La discussione in tal senso è stata ampia, sia in ambito accademico che politico, e negli ultimi anni ha portato a una accettazione dei fattori qualitativi per la ricerca di indicatori più sensibili a un reale benessere rispetto al PIL. In questa direzione le Nazioni Unite a marzo 2021 annunciano di aver adottato il nuovo sistema di contabilità SEEA EA (System of Environmental-Economic Accounting – Ecosystem Accounting) con l’idea di generare un PIL che include anche gli sforzi per affrontare le emergenze ambientali, come il cambiamento climatico e il declino della biodiversità.

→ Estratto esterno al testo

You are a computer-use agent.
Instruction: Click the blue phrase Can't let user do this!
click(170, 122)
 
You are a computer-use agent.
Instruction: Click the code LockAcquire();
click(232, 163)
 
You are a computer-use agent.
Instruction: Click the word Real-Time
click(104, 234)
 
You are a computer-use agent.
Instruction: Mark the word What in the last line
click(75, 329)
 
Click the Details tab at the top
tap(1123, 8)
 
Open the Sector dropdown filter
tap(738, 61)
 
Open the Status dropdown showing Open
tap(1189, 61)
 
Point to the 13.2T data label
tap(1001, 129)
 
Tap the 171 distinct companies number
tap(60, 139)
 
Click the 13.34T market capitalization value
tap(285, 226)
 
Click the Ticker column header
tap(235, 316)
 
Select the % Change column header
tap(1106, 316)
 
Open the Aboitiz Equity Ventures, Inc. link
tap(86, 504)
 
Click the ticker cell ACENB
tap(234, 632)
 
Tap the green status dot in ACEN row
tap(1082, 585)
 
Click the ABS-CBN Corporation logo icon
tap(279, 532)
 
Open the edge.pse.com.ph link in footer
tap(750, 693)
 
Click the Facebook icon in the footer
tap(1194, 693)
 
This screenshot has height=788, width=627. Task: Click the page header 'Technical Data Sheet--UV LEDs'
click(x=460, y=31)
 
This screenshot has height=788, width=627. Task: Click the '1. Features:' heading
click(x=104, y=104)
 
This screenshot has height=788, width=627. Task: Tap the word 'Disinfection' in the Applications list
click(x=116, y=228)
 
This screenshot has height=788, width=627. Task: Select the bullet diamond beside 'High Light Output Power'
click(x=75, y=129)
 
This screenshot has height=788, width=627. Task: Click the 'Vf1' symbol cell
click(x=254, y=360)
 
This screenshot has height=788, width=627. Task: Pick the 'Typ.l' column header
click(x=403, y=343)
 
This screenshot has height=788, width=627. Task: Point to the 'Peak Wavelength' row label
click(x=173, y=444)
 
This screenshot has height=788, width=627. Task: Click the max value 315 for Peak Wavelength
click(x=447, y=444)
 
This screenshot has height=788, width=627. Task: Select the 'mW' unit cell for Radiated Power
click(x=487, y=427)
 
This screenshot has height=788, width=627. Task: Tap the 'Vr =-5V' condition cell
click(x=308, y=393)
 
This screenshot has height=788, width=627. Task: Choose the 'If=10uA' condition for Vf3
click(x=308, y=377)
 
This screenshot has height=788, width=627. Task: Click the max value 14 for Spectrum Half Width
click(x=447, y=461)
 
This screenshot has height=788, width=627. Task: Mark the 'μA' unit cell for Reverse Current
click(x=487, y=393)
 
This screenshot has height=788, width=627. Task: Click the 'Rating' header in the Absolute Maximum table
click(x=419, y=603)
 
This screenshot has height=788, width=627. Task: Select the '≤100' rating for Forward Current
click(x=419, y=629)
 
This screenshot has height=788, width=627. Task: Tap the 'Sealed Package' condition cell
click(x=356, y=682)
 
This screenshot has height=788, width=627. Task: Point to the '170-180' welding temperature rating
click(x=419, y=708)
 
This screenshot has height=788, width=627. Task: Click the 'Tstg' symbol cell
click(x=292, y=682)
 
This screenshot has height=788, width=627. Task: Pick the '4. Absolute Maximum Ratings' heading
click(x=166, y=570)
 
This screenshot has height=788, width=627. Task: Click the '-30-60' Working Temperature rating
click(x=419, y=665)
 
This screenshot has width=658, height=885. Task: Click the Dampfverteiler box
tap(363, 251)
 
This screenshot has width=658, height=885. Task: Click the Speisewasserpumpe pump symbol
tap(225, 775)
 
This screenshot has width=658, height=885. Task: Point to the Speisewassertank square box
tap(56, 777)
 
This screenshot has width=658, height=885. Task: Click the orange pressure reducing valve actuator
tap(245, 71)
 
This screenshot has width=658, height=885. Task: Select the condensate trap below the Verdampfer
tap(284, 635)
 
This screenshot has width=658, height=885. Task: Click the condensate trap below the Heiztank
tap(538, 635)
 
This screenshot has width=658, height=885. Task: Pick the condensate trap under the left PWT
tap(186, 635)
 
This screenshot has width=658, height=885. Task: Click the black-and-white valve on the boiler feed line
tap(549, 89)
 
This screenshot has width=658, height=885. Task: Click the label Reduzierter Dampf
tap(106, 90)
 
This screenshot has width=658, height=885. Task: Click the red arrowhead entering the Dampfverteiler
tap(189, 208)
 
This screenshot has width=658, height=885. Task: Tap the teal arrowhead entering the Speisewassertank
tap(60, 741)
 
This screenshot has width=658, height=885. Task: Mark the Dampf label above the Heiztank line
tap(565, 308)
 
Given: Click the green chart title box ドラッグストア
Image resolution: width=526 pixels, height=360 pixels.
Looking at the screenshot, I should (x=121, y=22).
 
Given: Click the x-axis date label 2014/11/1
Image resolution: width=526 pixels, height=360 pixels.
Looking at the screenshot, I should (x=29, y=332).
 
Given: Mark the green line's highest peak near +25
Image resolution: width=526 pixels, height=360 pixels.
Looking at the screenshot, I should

In sostanza l’Organizzazione delle Nazioni Unite prova a inserire nel Prodotto Interno Lordo delle nazioni anche un nuovo indicatore che possa comprendere sia i dati economici che quelli ambientali.
È arrivato finalmente il momento di allargare il concetto di benessere oltre alla ricchezza, puntando sui temi ambientali, sulla sostenibilità e sulle politiche ambientali dei Paesi.
L’ecologismo sistemico è quindi un agire per le generazioni future, prefigurando l’intervento nell’interesse del futuro di un apposito pubblico ministero per i beni comuni, che sono appunto il futuro presente, e che, proprio in virtù di questo futuro-presente, non sono nostri ma delle nuove generazioni e di tutte le specie e le vite.
È un agire qui e adesso perché pone come motore concettuale critico-dialettico: conservazione, libertà e progresso ponendo come punto di fuga centrale della sua prospettiva il problema del futuro. È un agire una rivalutazione dei fattori qualitativi del benessere (in opposizione al PIL che ormai da mezzo è divenuto un fine di per sé stesso) e della qualità della vita nel nome di un Essere che si pone il problema del che fare della propria vita e della vita altrui. È un agire all’interno di una narrazione bioculturale, ovvero nel rispetto di tutte le culture e di tutte le vite.
In conclusione l’ecologismo sistemico ponendo il problema del passato, visto come bene comune da salvaguardare, tutela il futuro. È un pensiero politico nuovo che è sia una reazione che un progresso; ovvero un gettare oltre lo sguardo, oltre la visione di una modernità novecentesca tutta imbevuta di progresso, tecnica e macchine, verso la necessità di proporre un nuovo immaginario culturale e di tutelare e salvaguardare il pianeta visto come casa comune di tutti gli esseri viventi.